Photo: Fiber optics on the battlefield. This Enhanced Fiber-Optic Guided Missile (EFOG-M) has an infrared fiber-optic camera mounted in its nose so that the gunner firing it can see where it's going as it travels. Picture courtesy of US Army.

It's easy to picture Internet users linked together by giant webs of fiber-optic cables; it's much less obvious that the world's hi-tech military forces are connected the same way. Fiber-optic cables are inexpensive, thin, lightweight, high-capacity, robust against attack, and extremely secure, so they offer perfect ways to connect military bases and other installations, such as missile launch sites and radar tracking stations. Since they don't carry electrical signals, they don't give off electromagnetic radiation that an enemy can detect, and they're robust against electromagnetic interference (including systematic enemy "jamming" attacks). Another benefit is the relatively light weight of fiber cables compared to traditional wires made of cumbersome and expensive copper metal. Tanks, military airplanes, and helicopters have all been slowly switching from metal cables to fiber-optic ones. Partly it's a matter of cutting costs and saving weight (fiber-optic cables weigh nearly 90 percent less than comparable "twisted-pair" copper cables). But it also improves reliability; for example, unlike traditional cables on an airplane, which have to be carefully shielded (insulated) to protect them against lightning strikes, optical fibers are completely immune to that kind of problem.

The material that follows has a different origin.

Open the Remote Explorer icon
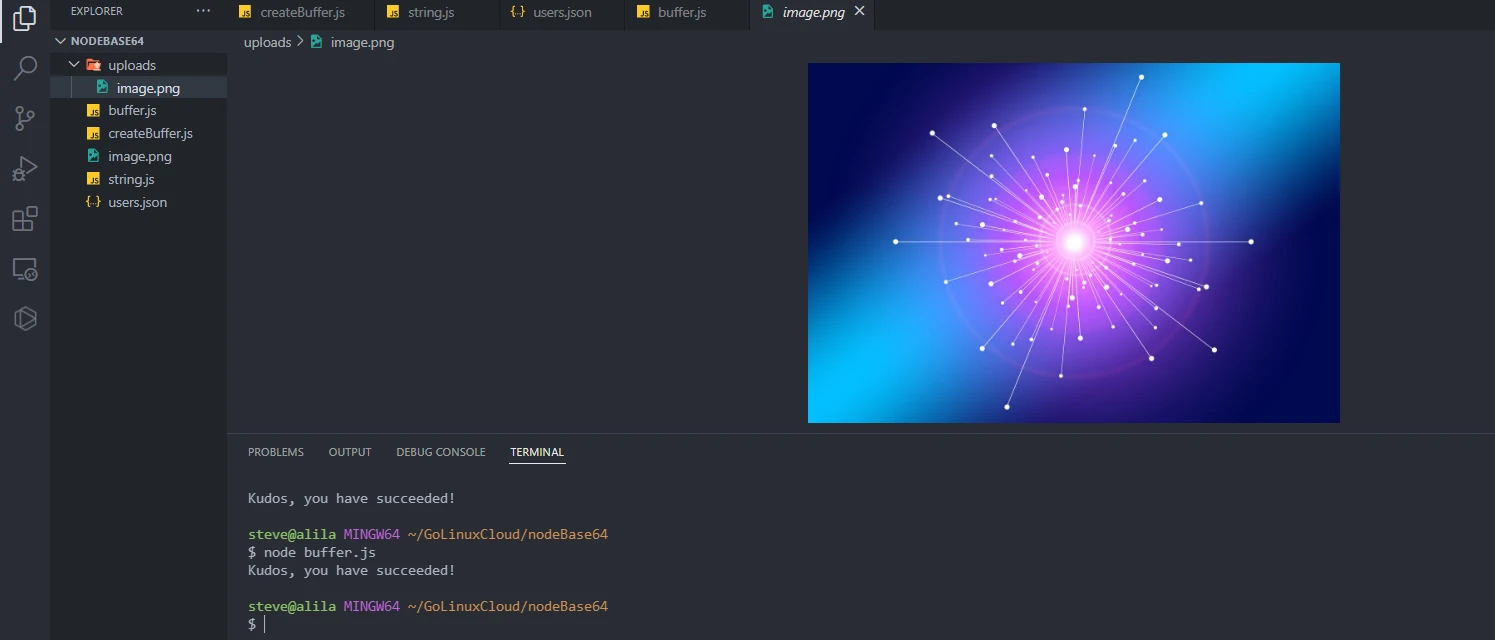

Who invented fiber optics?

• 1840s: Swiss physicist Daniel Colladon (1802–1893) discovered he could shine light along a water pipe. The water carried the light by internal reflection.
• 1870: An Irish physicist called John Tyndall (1820–1893) demonstrated internal reflection at London's Royal Society. He shone light into a jug of water. When he poured some of the water out from the jug, the light curved round following the water's path. This idea of "bending light" is exactly what happens in fiber optics. Although Colladon is the true grandfather of fiber-optics, Tyndall often earns the credit.
• 1930s: Heinrich Lamm and Walter Gerlach, two German students, tried to use light pipes to make a gastroscope—an instrument for looking inside someone's stomach.
• 1950s: In London, England, Indian physicist Narinder Kapany (1927–) and British physicist Harold Hopkins (1918–1994) managed to send a simple picture down a light pipe made from thousands of glass fibers. After publishing many scientific papers, Kapany earned a reputation as the "father of fiber optics."
• 1957: Three American scientists at the University of Michigan, Lawrence Curtiss, Basil Hirschowitz, and Wilbur Peters, successfully used fiber-optic technology to make the world's first gastroscope.
• 1960s: Chinese-born US physicist Charles Kao (1933–) and his colleague George Hockham realized that impure glass was no use for long-range fiber optics. Kao suggested that a fiber-optic cable made from very pure glass would be able to carry telephone signals over much longer distances and was awarded the 2009 Nobel Prize in Physics for this ground-breaking discovery.
• 1960s: Researchers at the Corning Glass Company made the first fiber-optic cable capable of carrying telephone signals.
• 1977: The first fiber-optic telephone cable was laid between Long Beach and Artesia, California.
• 1997: A huge transatlantic fiber-optic telephone cable called FLAG (Fiber-optic Link Around the Globe) was laid between London, England and Tokyo, Japan.